Verlässt man die Mall, um Nikotin zu tanken, findet man garantiert erst nach einer halben Stunde zurück zu H&M

Das sollte sich ändern: Unibail-Rodamco-Westfield plante ein Shoppingcenter, das vereinen sollte, was bisher getrennt war. Dafür wurde der Neumarkt von rechts auf links gedreht, alte Kaufhäuser und Bürokomplexe geräumt und ehemalige Fußgängerunterführungen entkernt und zugeschüttet. Die großen, leeren, vor sich hin gammelnden Gebäude, die Dauerbaustelle, das aufgerissene Straßenpflaster, die immer wieder woanders angelegten Not-Bushaltestellen und die provisorisch auf dem kaputten Asphalt aufgemalten Straßenspuren verwandeln nun schon seit Jahren den Neumarkt und die Johannisstraße in etwas, das man problemlos ansiedeln könnte in einer verlassenen, postsowjetischen Industriestadt – aber ganz sicher nicht in die Mitte Osnabrücks.

Das Schlimmste ist: Dieser Zustand wird sich wohl so schnell nicht ändern, denn nun hat Unibail-Rodamco-Westfield das Gleiche verkündet wie zuvor bereits ECE: Auch dieser Investor wird in Osnabrück kein Shoppingcenter bauen. Die Planungen für das Einkaufszentrum mit rund 16.500 Quadratmetern Verkaufsfläche sind eingestellt. Hintergrund seien „die steigenden Kosten am überhitzten deutschen und europäischen Baumarkt“.

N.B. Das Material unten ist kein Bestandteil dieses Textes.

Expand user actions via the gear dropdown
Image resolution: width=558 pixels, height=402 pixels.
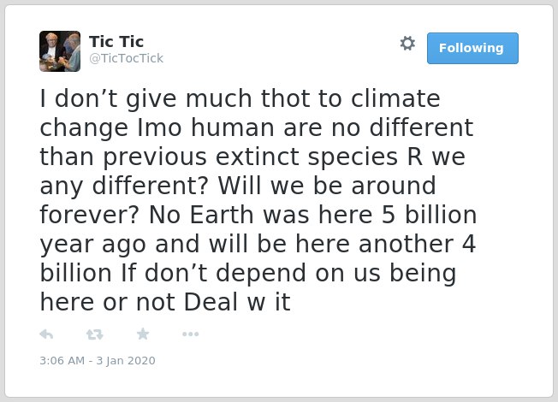tap(407, 44)
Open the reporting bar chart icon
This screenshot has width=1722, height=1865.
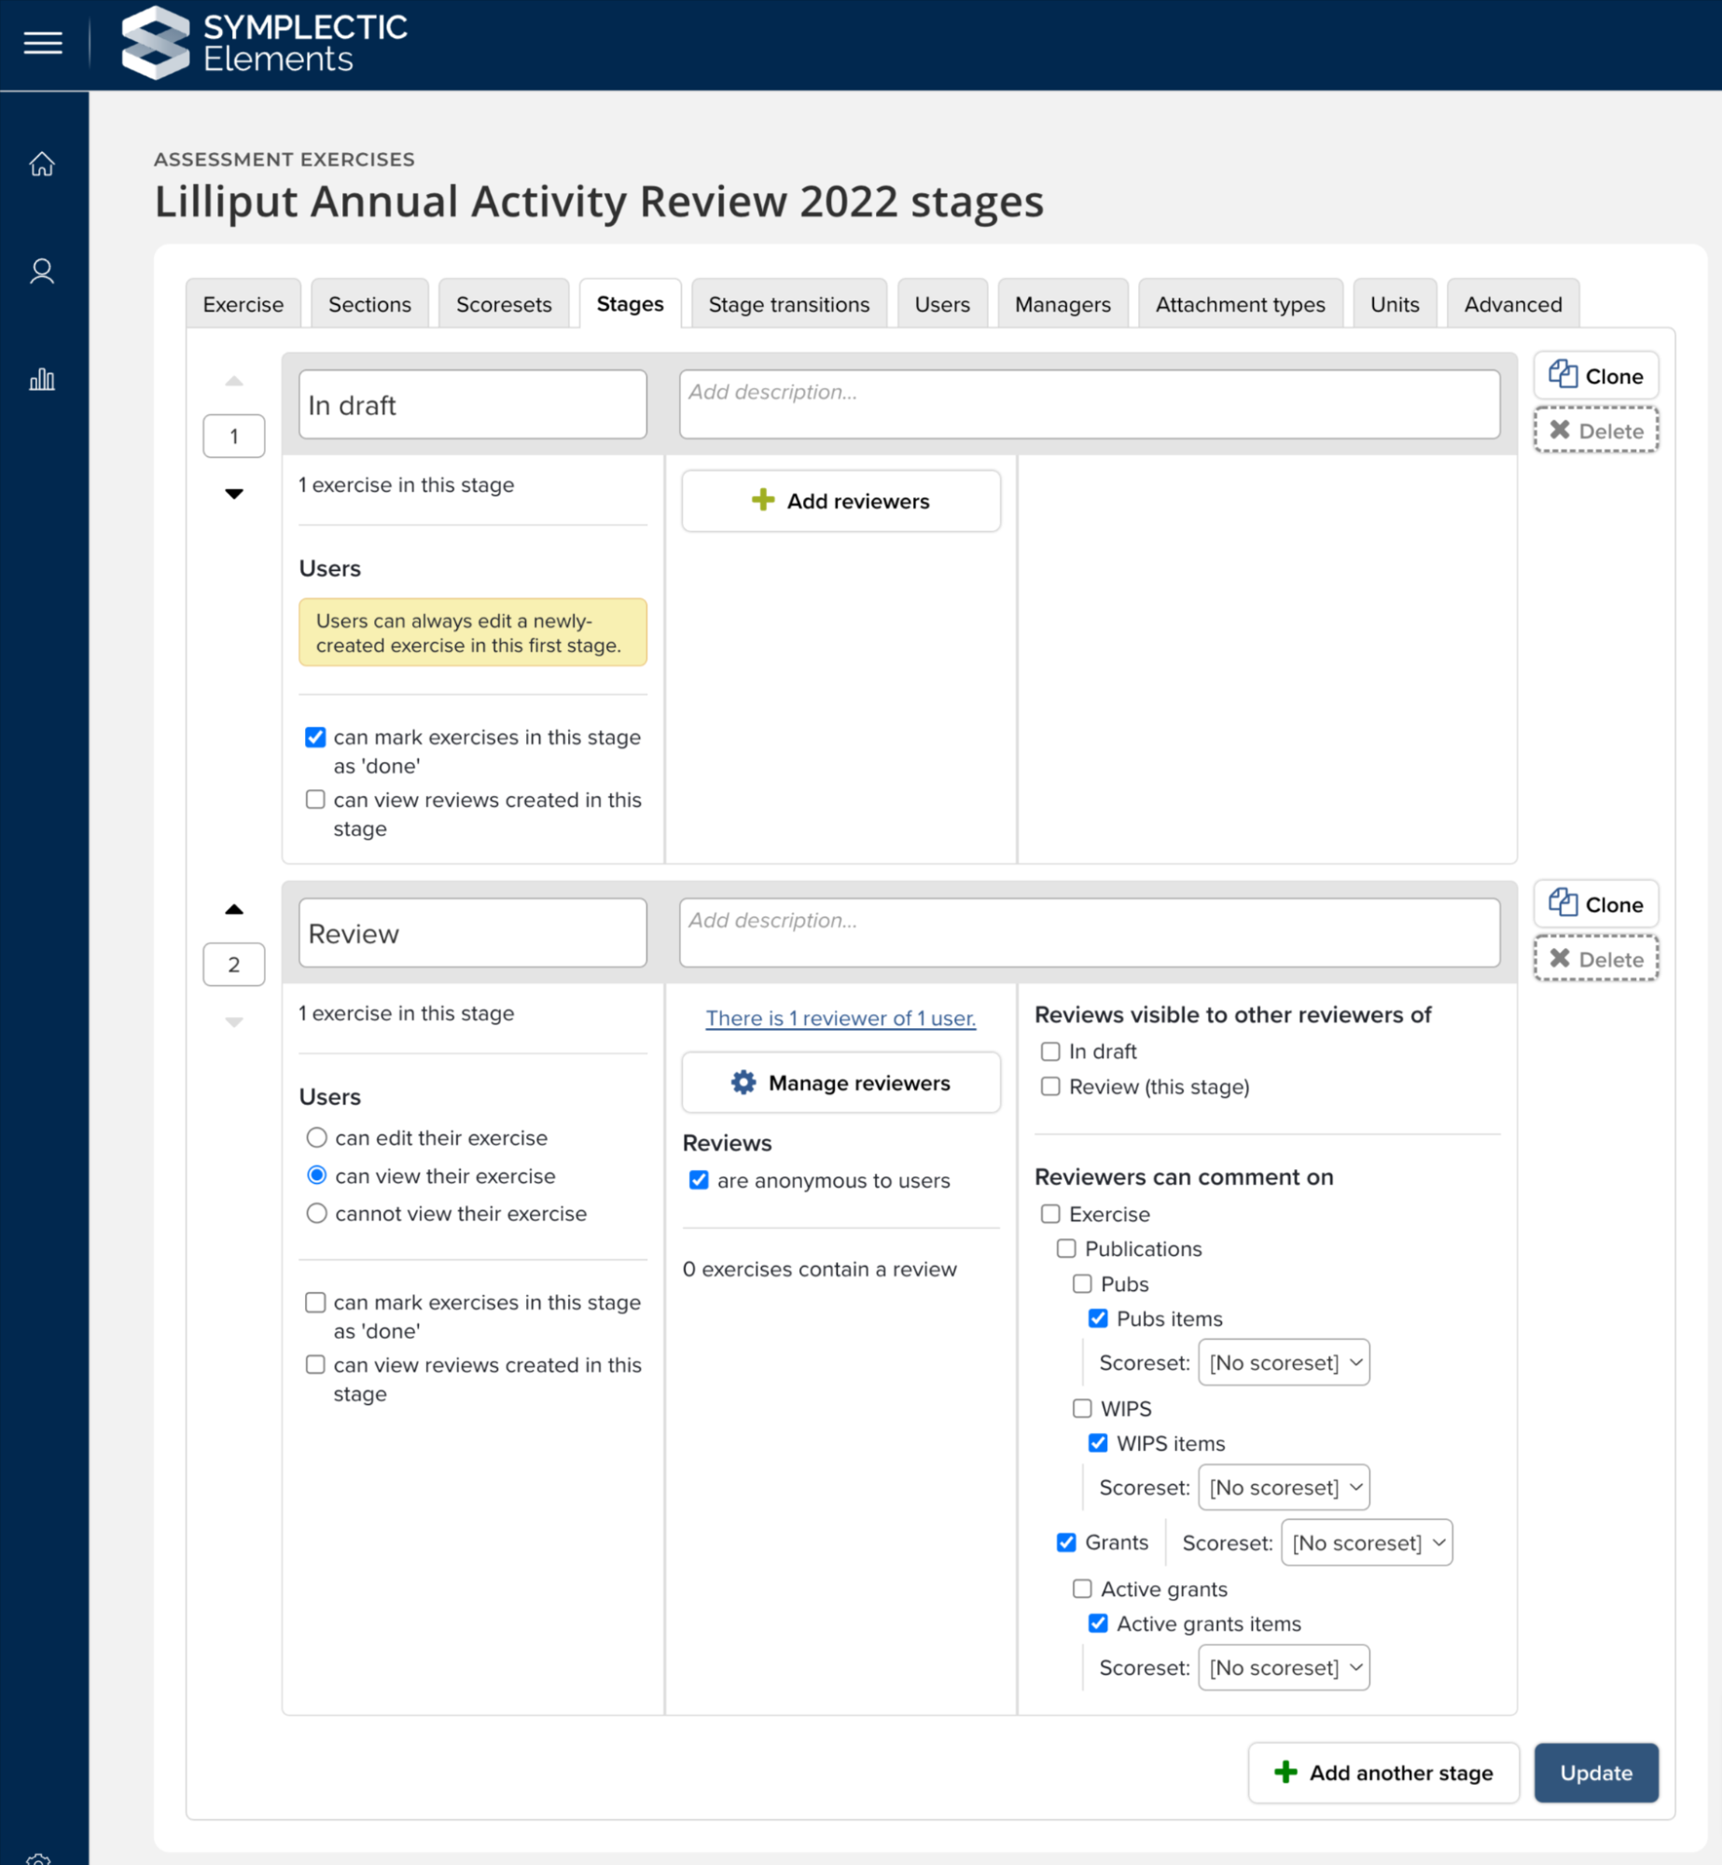point(42,379)
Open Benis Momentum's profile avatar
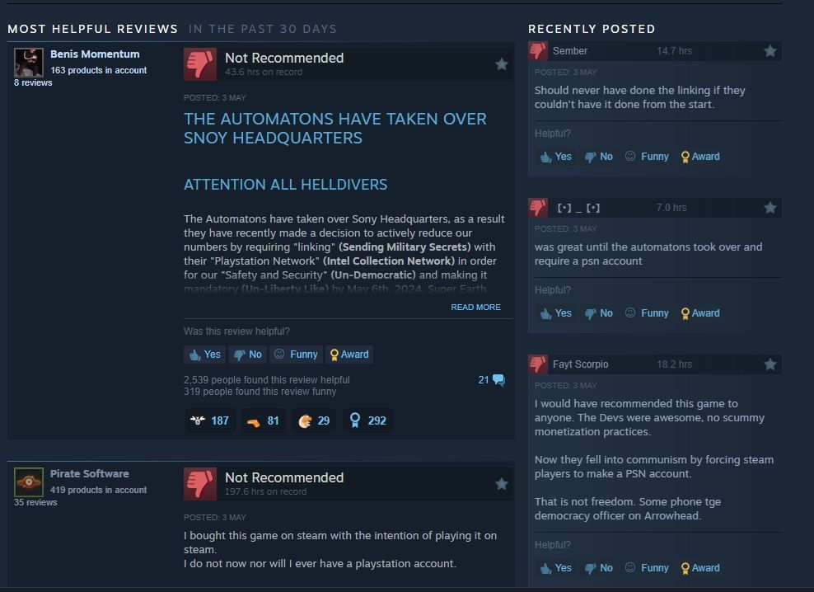Viewport: 814px width, 592px height. (x=29, y=63)
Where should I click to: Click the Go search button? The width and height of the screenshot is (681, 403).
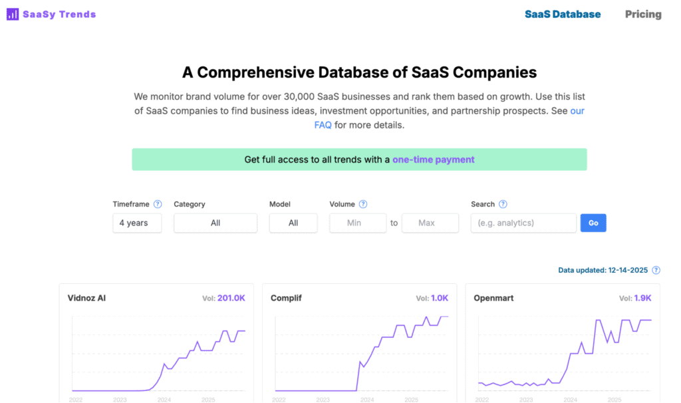tap(593, 223)
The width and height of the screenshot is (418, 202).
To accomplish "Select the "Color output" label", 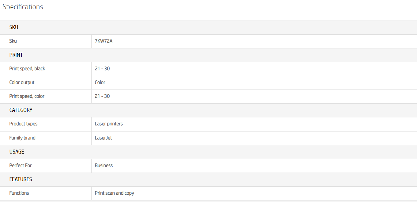I will pos(22,82).
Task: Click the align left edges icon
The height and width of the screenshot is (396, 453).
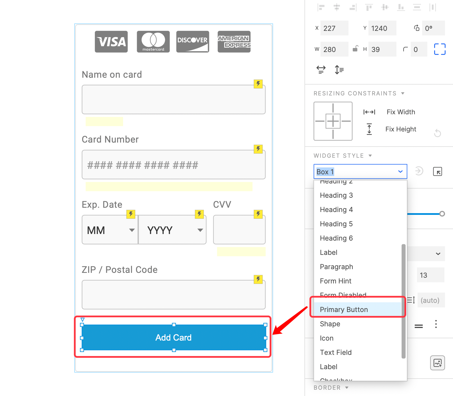Action: coord(321,7)
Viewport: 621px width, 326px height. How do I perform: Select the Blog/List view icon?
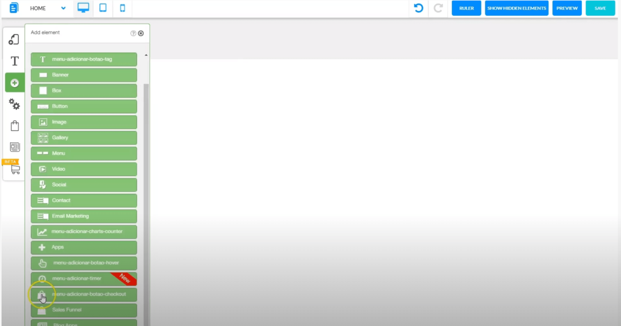tap(15, 147)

Auch Osnabrücks Oberbürgermeister Wolfgang Griesert (CDU) sagte, die Baupreise seien „in einer Weise explodiert, dass eine Refinanzierung durch die Mieten im Center nicht mehr zu erwarten“ sei. Das Unternehmen strebe nun an, auf den Grundstücken „eine gemischt genutzte Immobilie“ zu entwickeln. Und so eine Entwicklung kann bekanntermaßen dauern.

Warum der gleiche Investor angesichts dessen allerdings in der ungleich teureren Hamburger Hafencity Chancen für ein neues Mega-Shoppingcenter sieht, wird wohl sein Geheimnis bleiben.